Le début de l'année 2012 n'a toutefois pas été propice pour Bombardier Transport dans l'Empire du Milieu. Suite à un important accident de train à haute vitesse (qui n'impliquait nullement Bombardier) en juillet 2011, le gouvernement chinois a mis la pédale douce sur tous les nouveaux projets de ce type. Ce ralentissement a contribué à une chute de 64 % des revenus de Bombardier Transport en Asie-Pacifique au premier semestre de 2012. Bombardier devait livrer un premier train à haute vitesse Zefiro cet automne mais cette livraison a été reportée à la fin de 2013.

«Avec la récente renégociation du contrat de trains à haute vitesse avec la Chine, qui a entraîné une composition différente de la commande mais qui a conservé sa valeur (deux milliards de dollars US), les livraisons de Bombardier en Chine devraient reprendre au cours des prochains trimestres», écrit M. Doerksen.

Il note que le ministère chinois des chemins de fer n'a pas commandé de nouveaux trains à haut vitesse cette année et que certaines liaisons sont déjà à pleine capacité.

«Il est donc probable qu'il y ait de nouvelles commandes à l'horizon», écrit-il.

L'analyste entrevoit également des occasions intéressantes pour Bombardier du côté des trains de banlieue et des métros.

«Compte tenu de l'urbanisation rapide de la Chine, plusieurs grandes villes n'ont aucun système de transort en commun, ou un système sous-développé, note M. Doerksen. Les entreprises conjointes de Bombardier en Chine ont la capacité de fabriquer des voitures de trains de banlieue et de métros, ce qui devrait leur permettre de remporter une bonne porportion des nouvelles commandes.»

La signalisation constitue selon lui un autre secteur intéressant pour Bombardier.

«Les concurrents locaux sont moins développés et Bombardier est un robuste compétiteur en ce qui concerne les technologies de nouvelles générations qui seront probablement adoptées pour les nouvelles liaisons en Chine.»

La semaine dernière, un analyste qui a participé à la même tournée en Chine, Walter Spracklin, de Marchés des capitaux RBC, a exprimé de l'inquiétude au sujet de l'entreprise chinoise chargée de réaliser des sections du fuselage de la CSeries. Il a noté que Bombardier Aéronautique avait rapatrié dans ses propres installations la production initiale de la section du milieu du fuselage, laissant la production du fuselage arrière à la société chinoise SAC Commercial Aircraft Company (SACC). Il a dit craindre que ce partenaire chinois n'éprouve des difficultés avec cette section et ne retarde ainsi le premier vol de la CSeries.

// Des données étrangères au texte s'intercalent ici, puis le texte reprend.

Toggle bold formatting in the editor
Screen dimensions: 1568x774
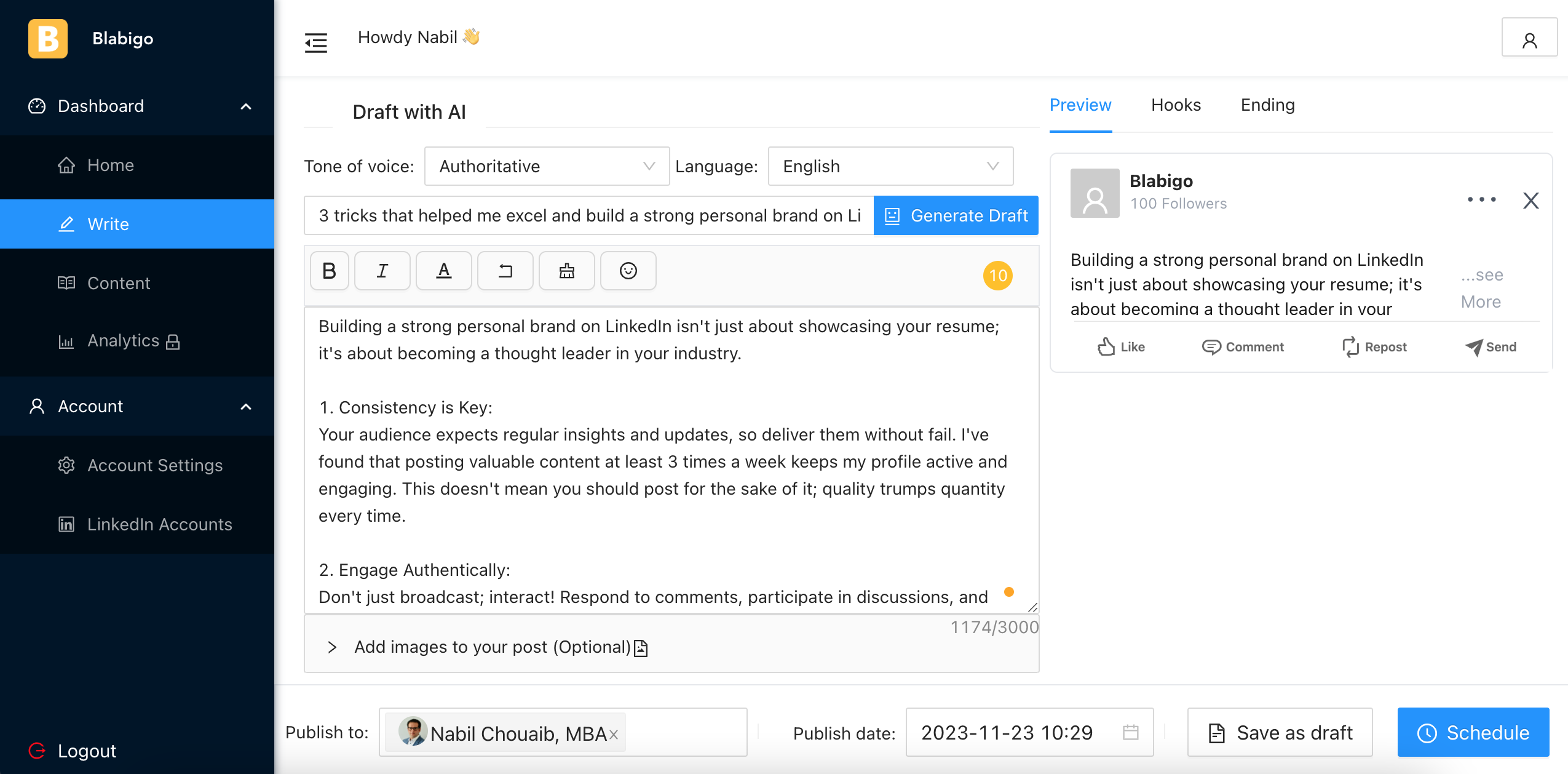[330, 271]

Dans son rapport, Cameron Doerksen repousse cette possibilité. Il a rappelé que SACC avait déjà livré à Mirabel le fuselage arrière pour le premier avion d'essai de la CSeries et que les fuselages pour quatre autres avions d'essais étaient présentement en production.

«Ce fournisseur semble respecter l'échéancier de Bombardier, écrit-il. Toutefois, le fait de rapatrier des composants, dont la section du milieu du fuselage, a probablement augmenté les coûts de développement de la CSeries.»